Because the Europeans landed on a comet last week, let's all take a trip to the dusty corner of memory where liberal-arts speak is stored, and consider the idea of a mission control room as a "highly charged mythic space." Writing for Dezeen, novelist Will Wiles leads the discussion:
"They may sometimes give a faint echo of Ken Adam's War Room set for Stanley Kubrick's Dr. Strangelove, but mostly the aesthetic is out-of-town office park with just a dash of private screening cinema. Technical mastery plants its feet on fawn carpet tiles. They must of course prioritise function, and public money is at stake. But they are also venues for high emotion, and semi-public spaces, on view to the waiting, taxpaying world." For evidence of the ongoing value placed on this kind of catharsis, consider last week's footage of the European Space Agency control room. What other psychic bulwarks might these very utilitarian spaces be shoring up? Wiles reflects:
"To rest easy we need to believe that somewhere in the system there is a room full of people who know what they're doing.
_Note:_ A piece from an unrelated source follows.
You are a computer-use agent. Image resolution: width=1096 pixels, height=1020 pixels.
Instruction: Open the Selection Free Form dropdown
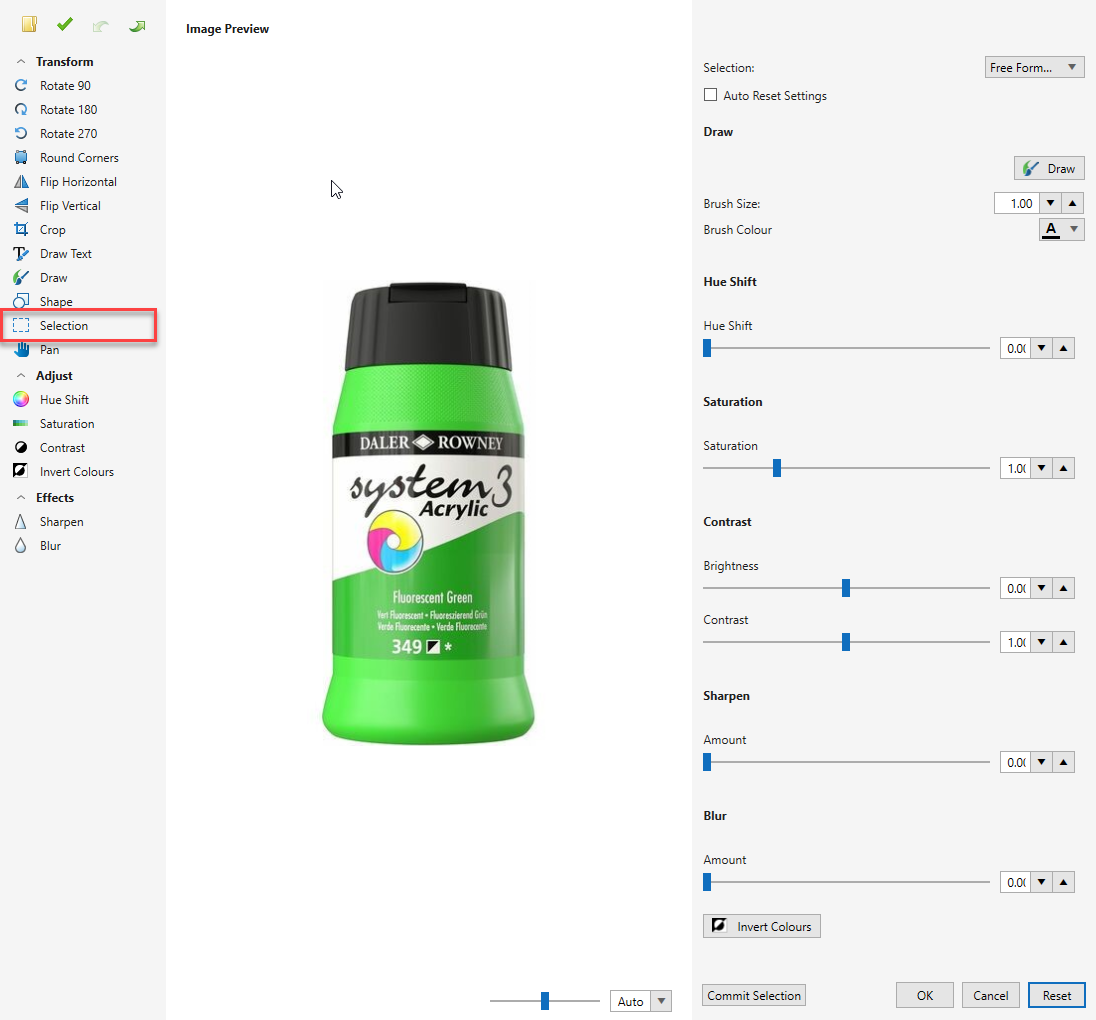point(1034,68)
Call it the myth of competence—a fundamental, but not often remarked, part of the psychology of the modern age. Somewhere there is a control room, an advanced society's equivalent of the throne room, with anonymous, highly trained professionals in the role of wise monarch." Is that "somewhere" in an underground bunker deep beneath the Rockies, or is it actually a metaphorical bunker your subconscious needs to keep you a functioning member of society? How has the end of the Cold War changed our conception of both the physical and psychic version of the "control room"? Share your thoughts in the comments, or feel free to return to browsing dank memes.
· "The control room is a highly charged mythic space" [Dezeen]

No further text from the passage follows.